Dans un autre chant, on fera écho à une légende de la Kabbale qui veut qu'en cet instant solennel de clôture du shabbat (et qui sépare le samedi des jours ordinaires), le prophète Élie lui-même soit assis sur l'Arbre de Vie. Ce qu'il y fait ? Eh bien, il note – dit poétiquement la légende – le détail des œuvres des âmes pieuses qui ont observé plus ou moins scrupuleusement le shabbat.
Un poète, Simon Labi, qui vit à Fès depuis sa tendre enfance, après l'exil espagnol, écrit en Libye où il s'installe un hymne consacré à rabbi Chim'on Bar Yohaï, le maître de la Mishna dont le Zohar note scrupuleusement les propos et raconte, en araméen dans le texte, les faits et gestes. Ce poème sera adopté par tous les foyers juifs et y sera chanté – sur des airs différents selon les villes et les pays, mais aussi selon l'inspiration du chef de famille – en introduction du repas du vendredi soir. On a signalé plus haut qu'un autre grand maître de Safed, Rabbi Chlomo Alqabetz, rédige un poème, Lekha Dodi, sur le thème de l'accueil festif du shabbat. Ce poème fait référence à une célèbre légende talmudique (Traité Shabbat 119 a) selon laquelle Rabbi Hanina se couvrait, le vendredi soir, de son talit (le châle de prière) et sortait de chez lui en disant à haute voix à la cantonade : « Allons a la rencontre de la reine Shabbat. » Il faut signaler que ce poème s'est très vite répandu – et jusqu'à nos jours – dans toutes les communautés juives du monde.

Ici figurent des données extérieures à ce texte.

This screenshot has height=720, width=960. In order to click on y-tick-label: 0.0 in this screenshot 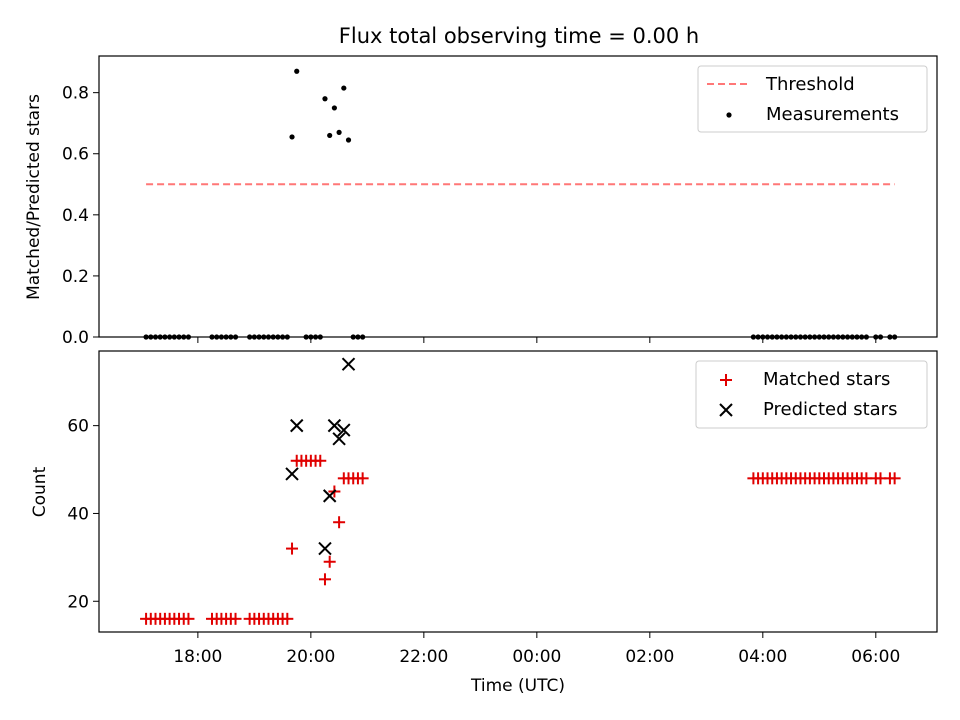, I will do `click(76, 338)`.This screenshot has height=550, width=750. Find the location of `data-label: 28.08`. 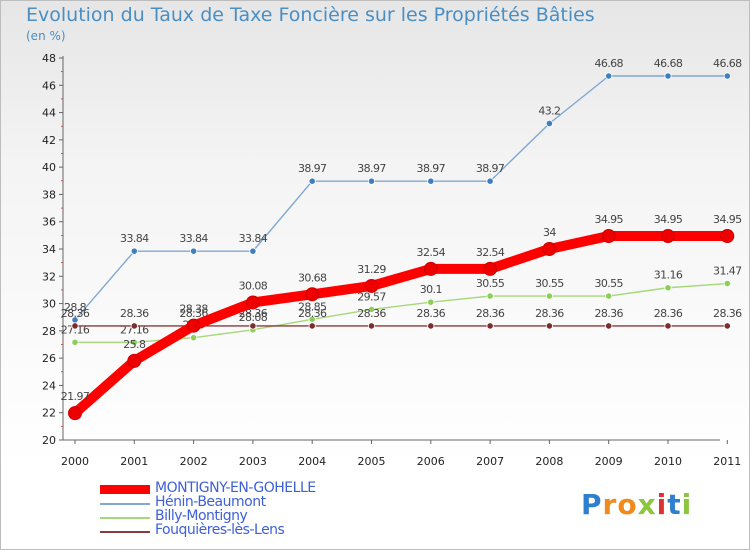

data-label: 28.08 is located at coordinates (254, 318).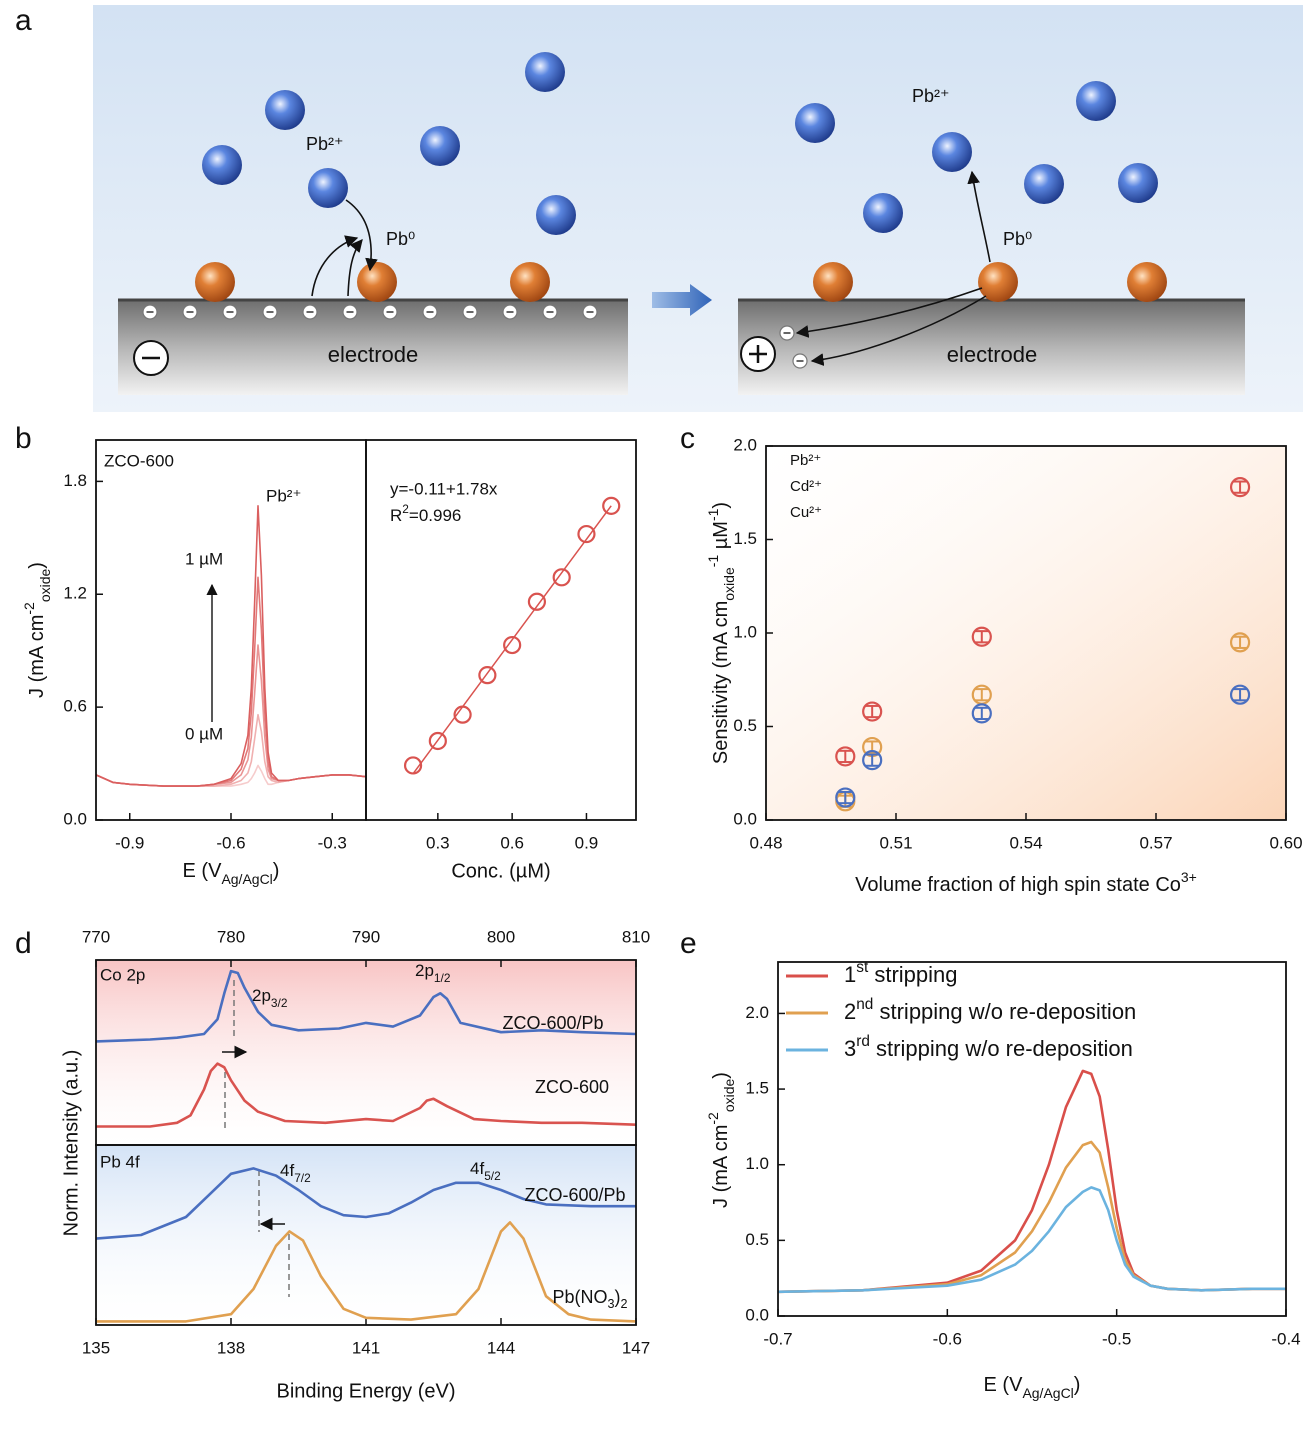 This screenshot has height=1434, width=1311. Describe the element at coordinates (580, 1297) in the screenshot. I see `text-part: Pb(NO` at that location.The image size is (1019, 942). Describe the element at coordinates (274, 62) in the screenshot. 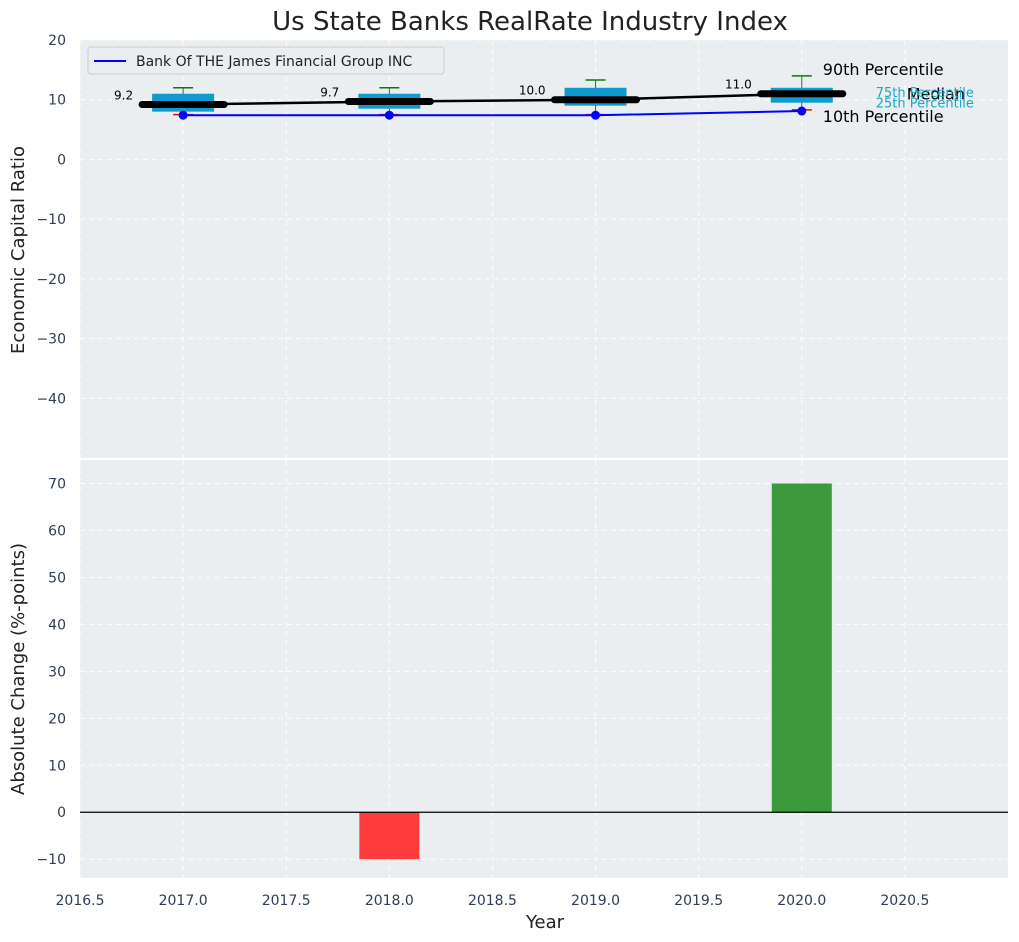

I see `legend-entry: Bank Of THE James Financial Group INC` at that location.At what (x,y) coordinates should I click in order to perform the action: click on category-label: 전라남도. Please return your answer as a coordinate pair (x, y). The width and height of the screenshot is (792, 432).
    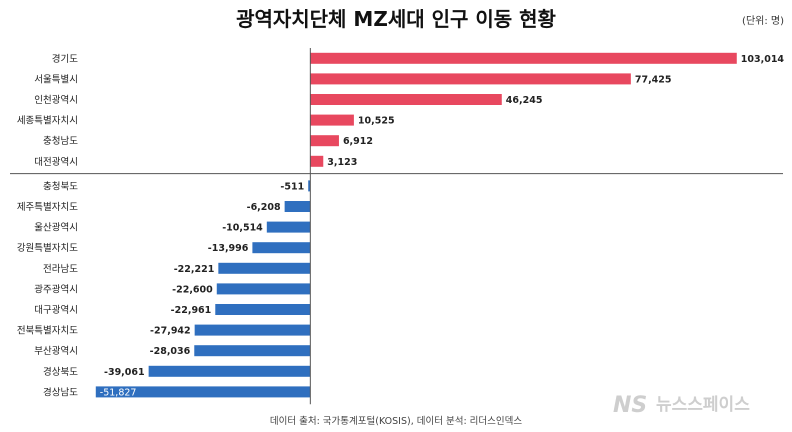
    Looking at the image, I should click on (60, 270).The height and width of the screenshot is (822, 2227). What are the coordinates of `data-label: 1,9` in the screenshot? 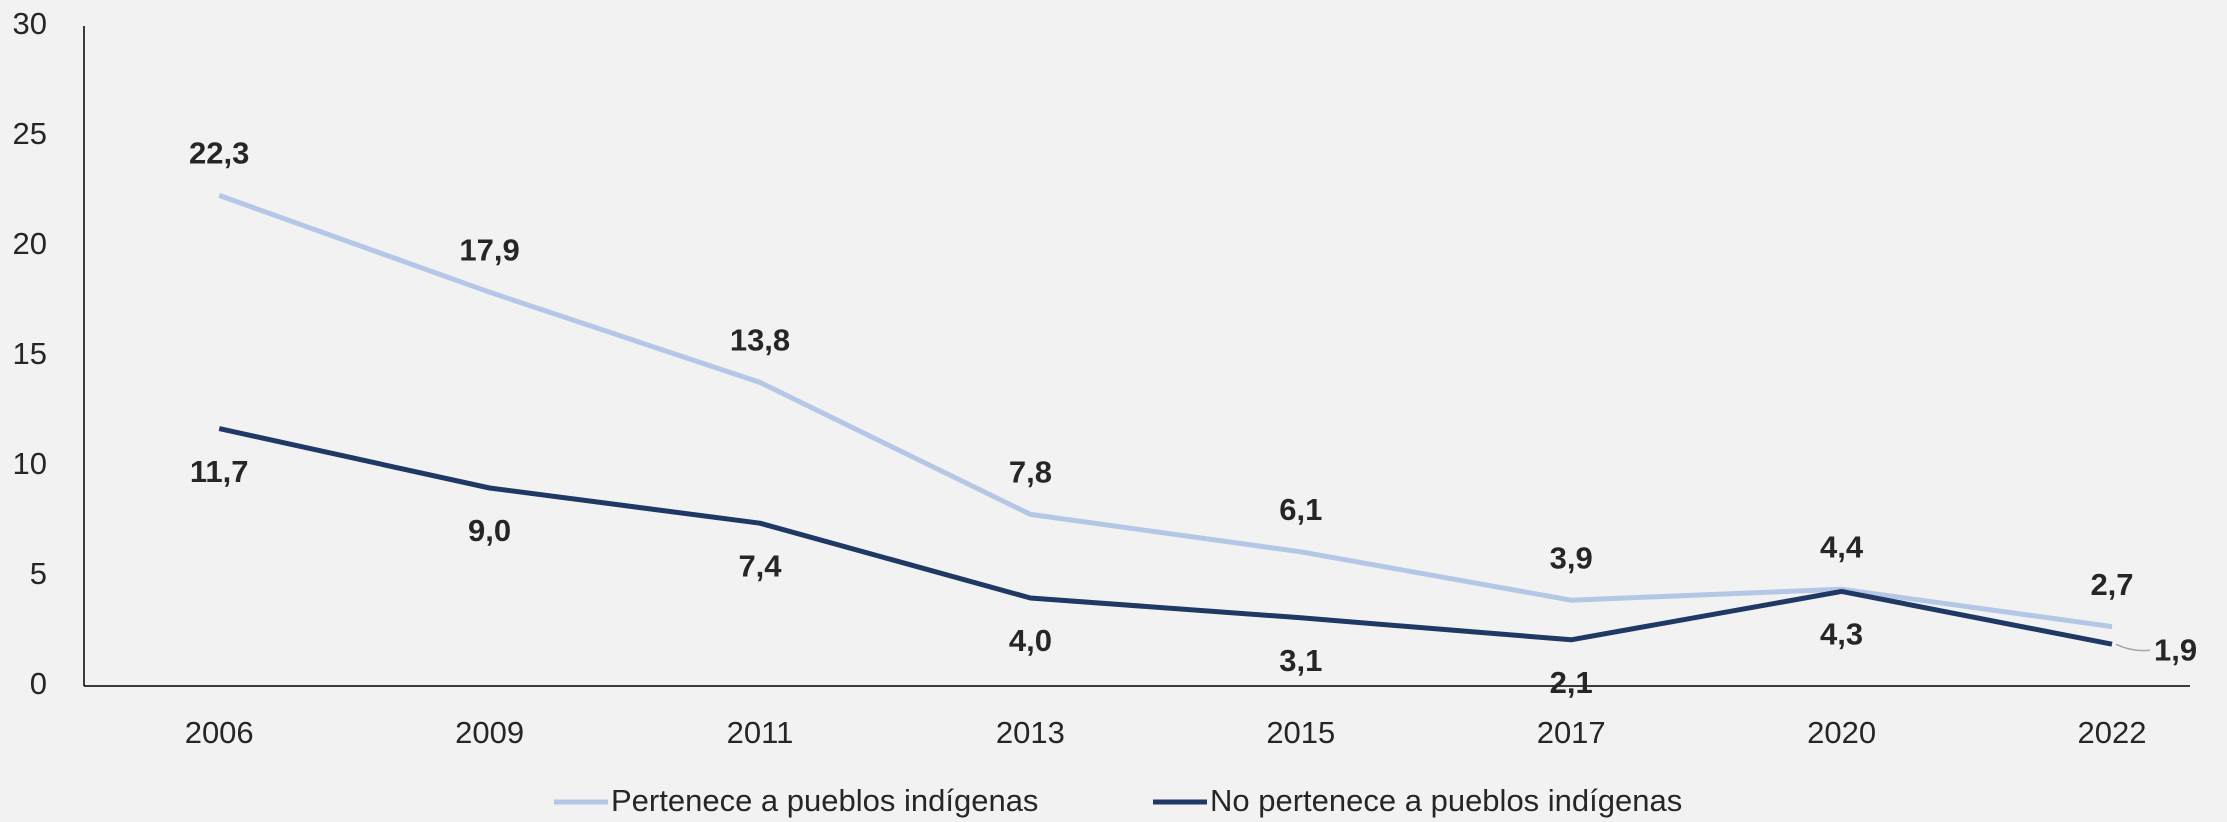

En voici ceux strophes :
A la rencontre du shabbat, allons. Il est source de bénédictions. Depuis longtemps, dès le début, il a été sanctifié. Il existait dans la pensée de Dieu dès le commencement. […] Sanctuaire du Roi, ville royale, redresse-toi, sors du milieu des ruines. Tu as trop longtemps séjourné dans la vallée des pleurs. Dieu t'a prise en pitié.